Your output should be every line below, copied exactly.

_ _ _

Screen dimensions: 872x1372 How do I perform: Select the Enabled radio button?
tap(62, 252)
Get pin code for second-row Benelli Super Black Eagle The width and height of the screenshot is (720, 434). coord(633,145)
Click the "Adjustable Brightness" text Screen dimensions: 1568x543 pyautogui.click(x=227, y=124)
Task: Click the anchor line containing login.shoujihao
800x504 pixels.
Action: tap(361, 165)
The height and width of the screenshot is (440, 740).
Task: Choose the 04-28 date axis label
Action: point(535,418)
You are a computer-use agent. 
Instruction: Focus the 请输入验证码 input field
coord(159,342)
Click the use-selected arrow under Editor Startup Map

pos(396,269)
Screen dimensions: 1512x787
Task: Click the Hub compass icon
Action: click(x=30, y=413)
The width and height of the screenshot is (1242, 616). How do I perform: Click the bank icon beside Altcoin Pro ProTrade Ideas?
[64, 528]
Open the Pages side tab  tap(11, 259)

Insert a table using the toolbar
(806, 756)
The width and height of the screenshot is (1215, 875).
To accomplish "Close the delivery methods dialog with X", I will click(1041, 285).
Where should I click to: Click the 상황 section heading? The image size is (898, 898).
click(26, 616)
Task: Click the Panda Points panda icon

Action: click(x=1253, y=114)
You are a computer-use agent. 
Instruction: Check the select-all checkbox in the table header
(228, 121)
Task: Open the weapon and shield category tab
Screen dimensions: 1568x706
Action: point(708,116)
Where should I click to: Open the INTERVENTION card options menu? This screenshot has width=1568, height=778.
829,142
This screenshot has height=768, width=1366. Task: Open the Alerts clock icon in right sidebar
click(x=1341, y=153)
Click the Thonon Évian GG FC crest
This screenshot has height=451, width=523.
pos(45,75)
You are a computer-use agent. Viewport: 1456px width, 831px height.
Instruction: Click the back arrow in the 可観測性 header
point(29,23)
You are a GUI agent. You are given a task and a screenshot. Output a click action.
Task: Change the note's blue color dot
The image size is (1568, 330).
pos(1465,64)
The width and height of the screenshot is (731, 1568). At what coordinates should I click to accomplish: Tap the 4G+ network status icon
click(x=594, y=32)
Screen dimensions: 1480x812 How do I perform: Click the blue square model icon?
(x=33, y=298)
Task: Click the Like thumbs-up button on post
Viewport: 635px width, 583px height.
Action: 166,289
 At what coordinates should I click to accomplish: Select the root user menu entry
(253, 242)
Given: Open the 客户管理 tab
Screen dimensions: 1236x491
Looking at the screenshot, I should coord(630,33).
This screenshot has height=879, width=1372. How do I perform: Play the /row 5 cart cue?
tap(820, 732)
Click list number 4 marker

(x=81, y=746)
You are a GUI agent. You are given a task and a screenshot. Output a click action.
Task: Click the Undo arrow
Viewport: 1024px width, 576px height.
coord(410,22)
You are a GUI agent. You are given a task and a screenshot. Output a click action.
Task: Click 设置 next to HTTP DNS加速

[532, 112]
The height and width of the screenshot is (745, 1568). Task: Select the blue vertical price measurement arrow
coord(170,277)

_ _ _

_OUTPUT FOR THIS EXERCISE_
Screen dimensions: 872x1372 How do I perform: Select the Enabled radio button?
tap(62, 252)
Get pin code for second-row Benelli Super Black Eagle The width and height of the screenshot is (720, 434). coord(633,145)
Click the "Adjustable Brightness" text Screen dimensions: 1568x543 pyautogui.click(x=227, y=124)
Task: Click the anchor line containing login.shoujihao
800x504 pixels.
Action: tap(361, 165)
The height and width of the screenshot is (440, 740).
Task: Choose the 04-28 date axis label
Action: point(535,418)
You are a computer-use agent. 
Instruction: Focus the 请输入验证码 input field
coord(159,342)
Click the use-selected arrow under Editor Startup Map

pos(396,269)
Screen dimensions: 1512x787
Task: Click the Hub compass icon
Action: click(x=30, y=413)
The width and height of the screenshot is (1242, 616). How do I perform: Click the bank icon beside Altcoin Pro ProTrade Ideas?
[64, 528]
Open the Pages side tab  tap(11, 259)

Insert a table using the toolbar
(806, 756)
The width and height of the screenshot is (1215, 875).
To accomplish "Close the delivery methods dialog with X", I will click(1041, 285).
Where should I click to: Click the 상황 section heading? The image size is (898, 898).
click(26, 616)
Task: Click the Panda Points panda icon

Action: click(x=1253, y=114)
You are a computer-use agent. 
Instruction: Check the select-all checkbox in the table header
(228, 121)
Task: Open the weapon and shield category tab
Screen dimensions: 1568x706
Action: point(708,116)
Where should I click to: Open the INTERVENTION card options menu? This screenshot has width=1568, height=778.
829,142
This screenshot has height=768, width=1366. Task: Open the Alerts clock icon in right sidebar
click(x=1341, y=153)
Click the Thonon Évian GG FC crest
This screenshot has height=451, width=523.
pos(45,75)
You are a computer-use agent. Viewport: 1456px width, 831px height.
Instruction: Click the back arrow in the 可観測性 header
point(29,23)
You are a GUI agent. You are given a task and a screenshot. Output a click action.
Task: Change the note's blue color dot
The image size is (1568, 330).
pos(1465,64)
The width and height of the screenshot is (731, 1568). At what coordinates should I click to accomplish: Tap the 4G+ network status icon
click(x=594, y=32)
Screen dimensions: 1480x812 How do I perform: Click the blue square model icon?
(x=33, y=298)
Task: Click the Like thumbs-up button on post
Viewport: 635px width, 583px height.
Action: 166,289
 At what coordinates should I click to accomplish: Select the root user menu entry
(253, 242)
Given: Open the 客户管理 tab
Screen dimensions: 1236x491
Looking at the screenshot, I should coord(630,33).
This screenshot has height=879, width=1372. How do I perform: Play the /row 5 cart cue?
tap(820, 732)
Click list number 4 marker

(x=81, y=746)
You are a GUI agent. You are given a task and a screenshot. Output a click action.
Task: Click the Undo arrow
Viewport: 1024px width, 576px height.
coord(410,22)
You are a GUI agent. You are given a task and a screenshot. Output a click action.
Task: Click 设置 next to HTTP DNS加速

[532, 112]
The height and width of the screenshot is (745, 1568). Task: Select the blue vertical price measurement arrow
coord(170,277)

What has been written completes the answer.